4.4 Confusion Matrix Analysis

To analyze misclassification patterns, we computed the normalized confusion matrix for YOLOv12n-RCL on the test set. The diagonal values (recall per grade) are: Grade 0: 83.0%, Grade 1: 81.2%, Grade 2: 79.1%, Grade 3: 80.7%, Grade 4: 82.0%. The most frequent confusion occurs between Grade 2 and Grade 3: 8.2% of true Grade 2 are predicted as Grade 3, and 9.3% of true Grade 3 are predicted as Grade 2. All other inter-grade misclassifications are below 10%. This indicates that the model handles the subtle boundaries between adjacent moderate-severity classes reasonably well, and the overall grading capability is robust.

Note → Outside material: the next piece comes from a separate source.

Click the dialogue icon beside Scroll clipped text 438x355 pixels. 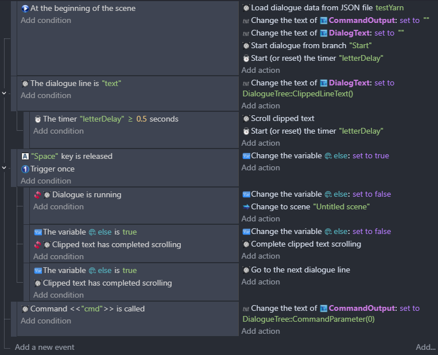[x=246, y=119]
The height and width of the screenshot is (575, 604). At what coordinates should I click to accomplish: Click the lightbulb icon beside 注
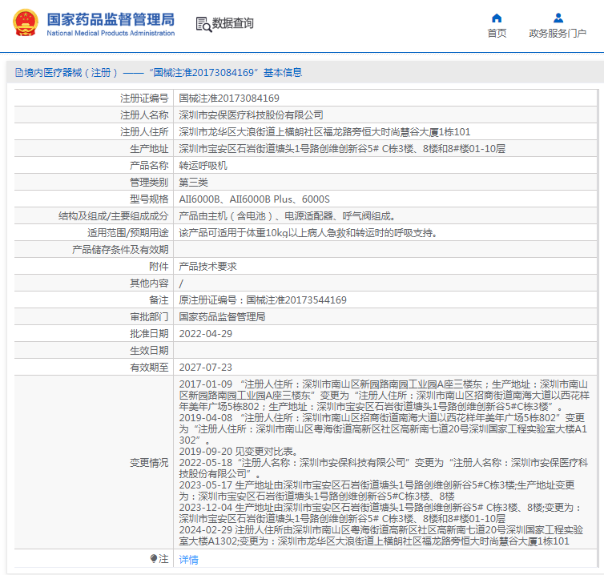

Figure? An example UAV image used in our dataset, showcasing the capability of drone technology to capture field-scale sunflower scenes with rich detail.

4.5 Edge Deployment on Jetson Orin Nano

We deployed both YOLOv12n and YOLOv12n-RCL on an NVIDIA Jetson Orin Nano embedded board to evaluate real-world applicability. The models were converted to ONNX, optimized, and then to TensorRT engine files with INT8 quantization. Table 4 summarizes the deployment results on 70 test images containing 1,298 annotated disk rot instances.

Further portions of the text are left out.